Zero-Shot Voice Cloning

NueSpeak Apex can replicate a speaker's voice characteristics from a single audio sample of 10 seconds or more. The cloning pipeline extracts:

  • Timbre — The unique tonal quality of the voice
  • Pitch contour — Natural intonation patterns
  • Speaking rate — Base cadence and rhythm
  • Accent characteristics — Regional pronunciation markers

No fine-tuning is required. The cloned voice is available instantly after sample processing (typically 2–4 seconds).

Voice Design

Beyond cloning, NueSpeak Apex supports text-based voice design. Describe the voice you want in natural language — for example, "a warm, professional female voice with a slight British accent" — and the engine synthesizes a matching voice profile.

Prosody Control

The engine provides fine-grained control over speech prosody:

  • Speed — Adjustable from 0.5× to 2.0× normal rate
  • Emphasis — Mark words or phrases for stress
  • Pauses — Insert natural pauses of configurable duration
  • Emotion — Subtle emotional coloring (neutral, warm, energetic, calm)

Multilingual Synthesis

NueSpeak Apex natively supports 28+ languages without model switching. The engine automatically detects the input language and applies appropriate phoneme mappings, prosody rules, and accent models.
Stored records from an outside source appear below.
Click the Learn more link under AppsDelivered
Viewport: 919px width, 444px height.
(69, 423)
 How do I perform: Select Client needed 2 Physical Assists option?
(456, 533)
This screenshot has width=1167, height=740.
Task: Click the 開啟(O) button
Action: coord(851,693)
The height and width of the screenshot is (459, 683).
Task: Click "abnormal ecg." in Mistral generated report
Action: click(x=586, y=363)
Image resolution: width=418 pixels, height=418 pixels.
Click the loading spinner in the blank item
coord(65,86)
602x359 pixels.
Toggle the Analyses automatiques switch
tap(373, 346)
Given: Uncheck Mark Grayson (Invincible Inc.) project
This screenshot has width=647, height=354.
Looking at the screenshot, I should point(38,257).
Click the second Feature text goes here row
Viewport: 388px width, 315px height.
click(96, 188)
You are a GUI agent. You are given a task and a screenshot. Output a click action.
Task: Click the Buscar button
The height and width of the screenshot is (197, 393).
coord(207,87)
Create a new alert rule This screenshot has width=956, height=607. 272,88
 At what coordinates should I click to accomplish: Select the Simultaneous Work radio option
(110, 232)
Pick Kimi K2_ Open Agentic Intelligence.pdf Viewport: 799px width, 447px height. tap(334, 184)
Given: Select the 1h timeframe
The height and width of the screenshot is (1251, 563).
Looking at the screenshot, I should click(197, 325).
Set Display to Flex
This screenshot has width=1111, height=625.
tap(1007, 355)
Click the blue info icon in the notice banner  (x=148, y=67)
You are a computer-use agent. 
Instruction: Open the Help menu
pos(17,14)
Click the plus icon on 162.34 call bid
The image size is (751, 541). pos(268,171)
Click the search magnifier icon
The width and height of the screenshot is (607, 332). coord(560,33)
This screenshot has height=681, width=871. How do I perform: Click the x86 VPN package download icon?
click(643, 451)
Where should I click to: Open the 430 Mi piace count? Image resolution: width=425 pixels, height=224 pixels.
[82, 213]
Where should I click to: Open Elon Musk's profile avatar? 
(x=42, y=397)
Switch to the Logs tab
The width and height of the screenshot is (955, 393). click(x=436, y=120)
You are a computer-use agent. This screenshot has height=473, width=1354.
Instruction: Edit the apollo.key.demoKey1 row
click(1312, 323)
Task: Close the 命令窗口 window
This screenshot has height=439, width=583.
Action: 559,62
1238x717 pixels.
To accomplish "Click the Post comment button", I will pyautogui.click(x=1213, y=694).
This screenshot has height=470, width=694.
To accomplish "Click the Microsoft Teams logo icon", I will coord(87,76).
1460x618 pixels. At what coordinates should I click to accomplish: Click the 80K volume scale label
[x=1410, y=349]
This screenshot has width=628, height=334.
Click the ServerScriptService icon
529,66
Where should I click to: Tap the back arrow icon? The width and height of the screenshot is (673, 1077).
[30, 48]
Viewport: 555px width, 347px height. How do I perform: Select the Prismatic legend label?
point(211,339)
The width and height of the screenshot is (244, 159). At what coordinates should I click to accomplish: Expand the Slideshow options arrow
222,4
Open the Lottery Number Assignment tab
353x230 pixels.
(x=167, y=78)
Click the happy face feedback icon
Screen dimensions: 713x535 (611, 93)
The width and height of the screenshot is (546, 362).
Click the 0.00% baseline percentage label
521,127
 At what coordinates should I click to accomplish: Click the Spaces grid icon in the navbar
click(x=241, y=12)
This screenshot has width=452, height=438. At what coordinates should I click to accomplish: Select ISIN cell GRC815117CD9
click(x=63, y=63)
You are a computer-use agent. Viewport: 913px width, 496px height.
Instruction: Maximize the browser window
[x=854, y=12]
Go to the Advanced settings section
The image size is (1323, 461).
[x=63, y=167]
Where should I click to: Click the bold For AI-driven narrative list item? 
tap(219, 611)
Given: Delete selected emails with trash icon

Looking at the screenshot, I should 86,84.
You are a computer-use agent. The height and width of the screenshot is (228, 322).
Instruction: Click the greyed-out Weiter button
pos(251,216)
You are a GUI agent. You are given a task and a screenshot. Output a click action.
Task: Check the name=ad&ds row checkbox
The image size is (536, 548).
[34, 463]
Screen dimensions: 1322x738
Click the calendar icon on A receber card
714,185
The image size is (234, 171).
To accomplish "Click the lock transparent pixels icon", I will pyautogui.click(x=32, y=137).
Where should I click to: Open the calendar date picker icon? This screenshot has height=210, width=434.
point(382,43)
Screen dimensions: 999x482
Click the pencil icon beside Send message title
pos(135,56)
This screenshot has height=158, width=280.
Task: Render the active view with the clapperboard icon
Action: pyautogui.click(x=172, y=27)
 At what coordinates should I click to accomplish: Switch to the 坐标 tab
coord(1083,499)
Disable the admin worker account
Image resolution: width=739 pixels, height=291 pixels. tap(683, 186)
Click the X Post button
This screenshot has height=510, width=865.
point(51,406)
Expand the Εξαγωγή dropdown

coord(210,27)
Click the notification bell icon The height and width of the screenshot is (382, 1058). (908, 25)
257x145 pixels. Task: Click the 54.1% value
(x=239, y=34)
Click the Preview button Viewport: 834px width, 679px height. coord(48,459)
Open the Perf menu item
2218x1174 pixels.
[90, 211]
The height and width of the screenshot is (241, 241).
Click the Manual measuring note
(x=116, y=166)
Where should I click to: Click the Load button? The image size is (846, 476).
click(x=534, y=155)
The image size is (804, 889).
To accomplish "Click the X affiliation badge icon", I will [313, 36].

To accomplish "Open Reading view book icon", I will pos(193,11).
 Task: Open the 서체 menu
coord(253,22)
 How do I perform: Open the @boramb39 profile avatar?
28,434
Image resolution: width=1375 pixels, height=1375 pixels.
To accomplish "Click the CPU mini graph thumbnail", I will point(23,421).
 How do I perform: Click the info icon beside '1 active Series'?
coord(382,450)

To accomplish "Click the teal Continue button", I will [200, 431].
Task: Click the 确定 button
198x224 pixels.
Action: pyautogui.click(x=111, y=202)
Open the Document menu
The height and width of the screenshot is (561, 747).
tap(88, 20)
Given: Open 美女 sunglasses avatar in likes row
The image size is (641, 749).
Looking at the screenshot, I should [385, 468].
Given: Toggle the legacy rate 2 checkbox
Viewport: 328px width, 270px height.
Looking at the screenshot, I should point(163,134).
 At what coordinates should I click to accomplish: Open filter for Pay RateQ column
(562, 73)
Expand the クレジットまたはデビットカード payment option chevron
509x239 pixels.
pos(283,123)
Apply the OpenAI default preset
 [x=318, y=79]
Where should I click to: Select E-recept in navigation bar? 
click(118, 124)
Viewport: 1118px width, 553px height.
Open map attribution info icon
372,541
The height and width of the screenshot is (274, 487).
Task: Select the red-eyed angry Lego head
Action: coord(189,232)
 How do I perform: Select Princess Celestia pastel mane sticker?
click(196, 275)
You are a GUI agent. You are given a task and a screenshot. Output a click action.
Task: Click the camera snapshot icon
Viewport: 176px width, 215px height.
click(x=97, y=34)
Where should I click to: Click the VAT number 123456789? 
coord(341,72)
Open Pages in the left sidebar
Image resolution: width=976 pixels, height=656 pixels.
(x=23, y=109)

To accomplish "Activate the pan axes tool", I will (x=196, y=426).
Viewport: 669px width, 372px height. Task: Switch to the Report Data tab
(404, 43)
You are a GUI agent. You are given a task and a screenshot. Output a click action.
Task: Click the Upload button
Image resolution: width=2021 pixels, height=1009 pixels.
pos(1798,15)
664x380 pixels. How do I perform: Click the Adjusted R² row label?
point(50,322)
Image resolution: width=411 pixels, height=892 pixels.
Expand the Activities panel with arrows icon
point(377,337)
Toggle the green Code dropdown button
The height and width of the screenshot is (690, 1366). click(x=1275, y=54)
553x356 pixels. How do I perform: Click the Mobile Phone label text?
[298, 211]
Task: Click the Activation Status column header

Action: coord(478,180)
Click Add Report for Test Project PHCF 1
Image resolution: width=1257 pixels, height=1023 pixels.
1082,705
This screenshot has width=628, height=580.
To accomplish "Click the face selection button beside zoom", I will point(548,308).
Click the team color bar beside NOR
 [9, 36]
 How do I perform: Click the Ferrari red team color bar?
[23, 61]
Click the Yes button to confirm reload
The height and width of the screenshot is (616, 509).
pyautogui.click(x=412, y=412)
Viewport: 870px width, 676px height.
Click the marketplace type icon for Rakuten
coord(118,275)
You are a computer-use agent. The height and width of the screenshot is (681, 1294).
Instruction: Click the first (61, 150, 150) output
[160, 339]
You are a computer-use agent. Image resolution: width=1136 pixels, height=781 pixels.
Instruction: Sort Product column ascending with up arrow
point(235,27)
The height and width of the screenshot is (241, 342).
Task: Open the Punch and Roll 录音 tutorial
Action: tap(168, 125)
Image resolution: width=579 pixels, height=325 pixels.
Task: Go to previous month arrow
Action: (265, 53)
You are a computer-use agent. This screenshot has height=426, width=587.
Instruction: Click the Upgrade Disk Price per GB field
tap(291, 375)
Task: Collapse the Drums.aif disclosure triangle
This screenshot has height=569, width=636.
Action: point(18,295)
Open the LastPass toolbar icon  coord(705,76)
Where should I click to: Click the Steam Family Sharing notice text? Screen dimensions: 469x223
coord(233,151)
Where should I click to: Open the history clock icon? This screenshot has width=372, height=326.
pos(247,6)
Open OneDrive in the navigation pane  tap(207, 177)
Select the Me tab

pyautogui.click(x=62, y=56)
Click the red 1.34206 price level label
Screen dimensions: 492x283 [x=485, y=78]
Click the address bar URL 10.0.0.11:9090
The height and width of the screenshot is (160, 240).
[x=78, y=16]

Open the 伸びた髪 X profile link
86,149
Code-switching within a single utterance is supported.

Telephony Optimization

For phone calls, NueSpeak Apex applies additional processing:

  • 8 kHz / μ-law encoding compatibility for PSTN delivery
  • Noise floor management — Minimizes artifacts audible on phone speakers
  • Adaptive pacing — Slightly slower delivery for phone contexts to improve comprehension
  • Caching — Generated audio is cached per text segment, eliminating redundant synthesis

Performance

Benchmarks

Measured on production infrastructure under typical load:

MetricValue
Mean Opinion Score (MOS)4.32 / 5.0
Character Error Rate (speaker similarity)3.1%
Time to first byte (P50)245 ms
Time to first byte (P95)410 ms
Throughput4 concurrent streams per instance
Memory footprint~3.6 GB VRAM

Comparison with Industry Standards

FeatureNueSpeak ApexCloud TTS (typical)Open-source TTS
Latency< 280 ms300–800 ms500–2000 ms
Voice cloningZero-shotFine-tuning requiredVaries
Multilingual28+ languages40+ languages5–15 languages
StreamingYesPartialRare
MOS score4.324.0–4.33.5–4.0

Integration

NueSpeak Apex is deeply integrated into NueForm's platform:

  • Form Builder — TTS audio is generated at publish time for all eligible questions.
  • Telephony — Real-time synthesis during live phone calls with sub-300ms latency.
  • Voice Designer — Create custom voices from text descriptions or audio samples.
  • Caching Layer — Frequently used phrases are pre-synthesized and cached for instant delivery.

Audio Quality

NueSpeak Apex generates studio-quality speech at 24 kHz sample rate. For telephony, audio is transcoded to 8 kHz μ-law for optimal phone network delivery while preserving intelligibility.

The model excels at:

  • Spelling and dictation — Clear character-by-character pronunciation for email addresses, names, and codes.
  • Numbers and dates — Natural reading of numeric content with appropriate grouping.
  • Conversational tone — Responses sound natural and engaging, not robotic.

Privacy & Security

  • Voice samples used for cloning are stored encrypted and never shared with third parties.
  • Audio is generated on NueForm's dedicated GPU infrastructure — no external API calls.
  • Cloned voices are scoped to your account and cannot be accessed by other users.
  • Voice data can be deleted at any time from the Telephony settings.
Last updated: April 6, 2026